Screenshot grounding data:

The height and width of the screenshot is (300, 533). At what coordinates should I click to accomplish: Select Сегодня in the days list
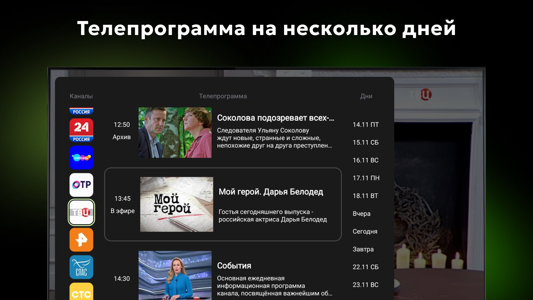[x=365, y=231]
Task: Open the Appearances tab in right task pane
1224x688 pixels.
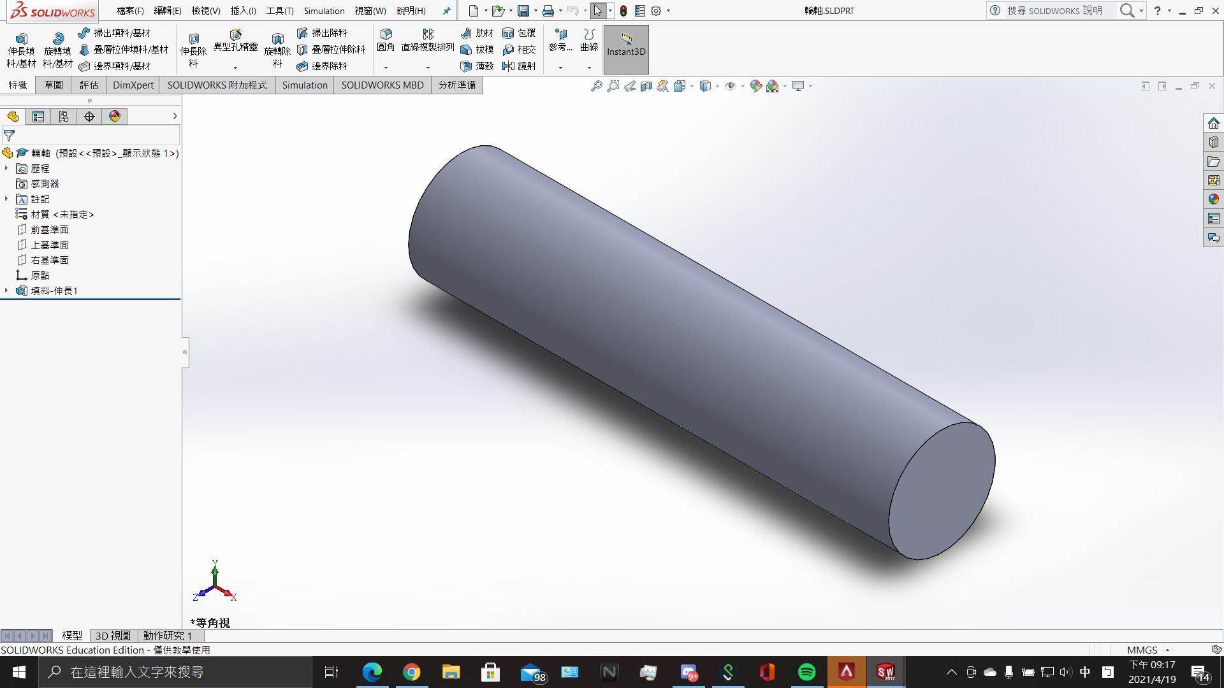Action: [x=1213, y=199]
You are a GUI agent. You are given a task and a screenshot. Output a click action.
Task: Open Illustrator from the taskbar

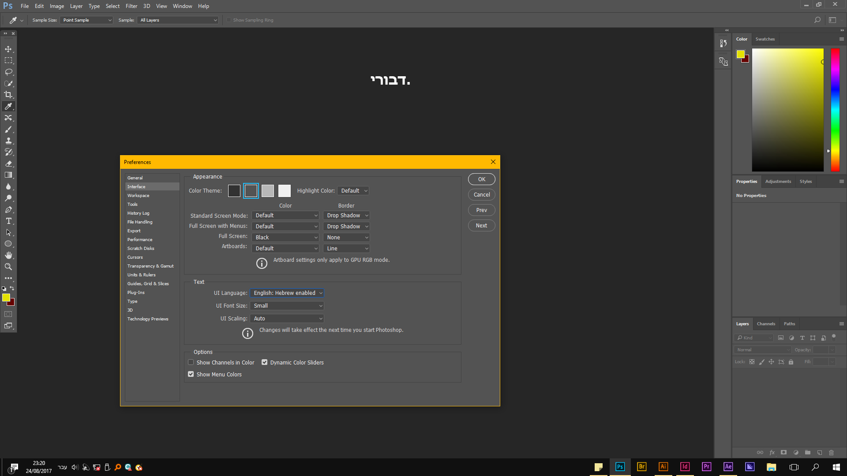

Exercise description: Your reply should hold only the records, duplicated exactly, without any image.

Solved problem:
The height and width of the screenshot is (300, 533). At what coordinates should I click to accomplish: Select Сегодня in the days list
[x=365, y=231]
Task: Open the Appearances tab in right task pane
1224x688 pixels.
Action: [x=1213, y=199]
You are a GUI agent. You are given a task and a screenshot. Output a click action.
Task: Open Illustrator from the taskbar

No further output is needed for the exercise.